=== SET TASK ===
Pull out every line below that contains the string "This". Case counts.

______________________________

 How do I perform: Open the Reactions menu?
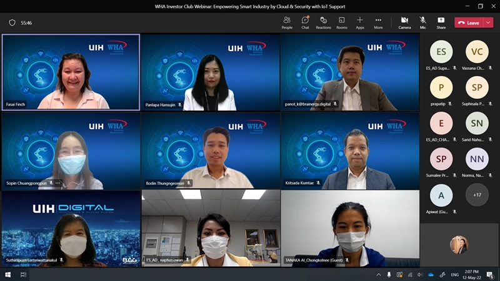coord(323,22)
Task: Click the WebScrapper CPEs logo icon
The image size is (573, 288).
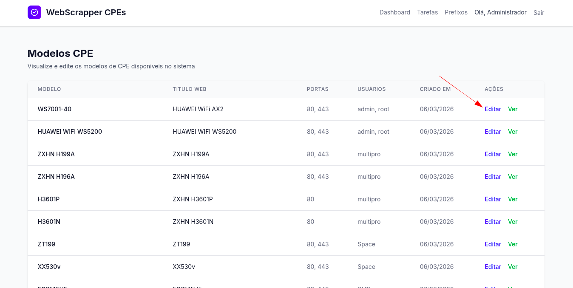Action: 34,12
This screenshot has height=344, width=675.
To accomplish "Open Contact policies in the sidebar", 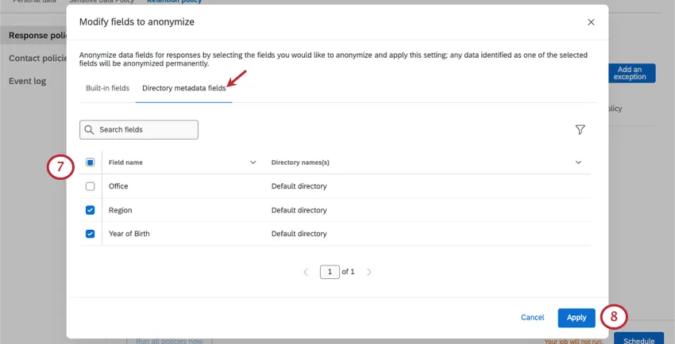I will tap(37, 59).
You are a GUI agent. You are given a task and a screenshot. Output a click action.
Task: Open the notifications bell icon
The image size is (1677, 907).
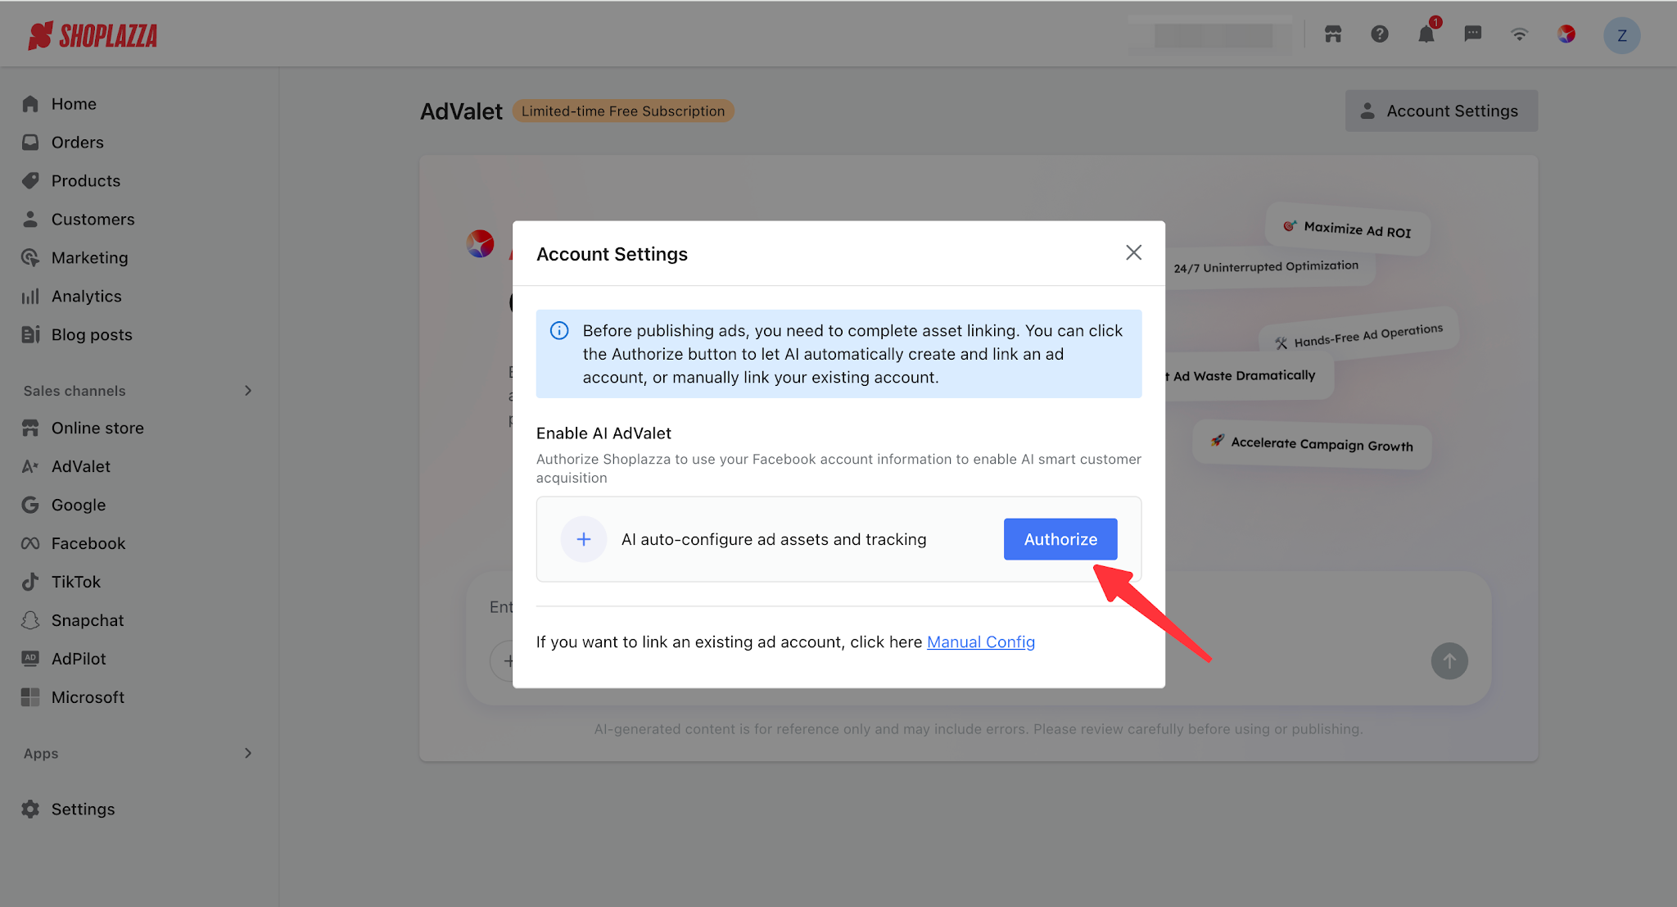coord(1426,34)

______________________________

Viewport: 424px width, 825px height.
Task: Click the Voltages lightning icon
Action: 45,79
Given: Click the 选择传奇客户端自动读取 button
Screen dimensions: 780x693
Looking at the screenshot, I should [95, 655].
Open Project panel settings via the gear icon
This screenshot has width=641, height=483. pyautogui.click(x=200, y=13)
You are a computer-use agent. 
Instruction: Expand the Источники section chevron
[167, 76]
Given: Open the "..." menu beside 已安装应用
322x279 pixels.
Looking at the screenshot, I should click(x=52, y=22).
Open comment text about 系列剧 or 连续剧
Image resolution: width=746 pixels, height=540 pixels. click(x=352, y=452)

______________________________

=== IN RESPONSE ===
This screenshot has height=344, width=675.
This screenshot has width=641, height=483. pyautogui.click(x=200, y=13)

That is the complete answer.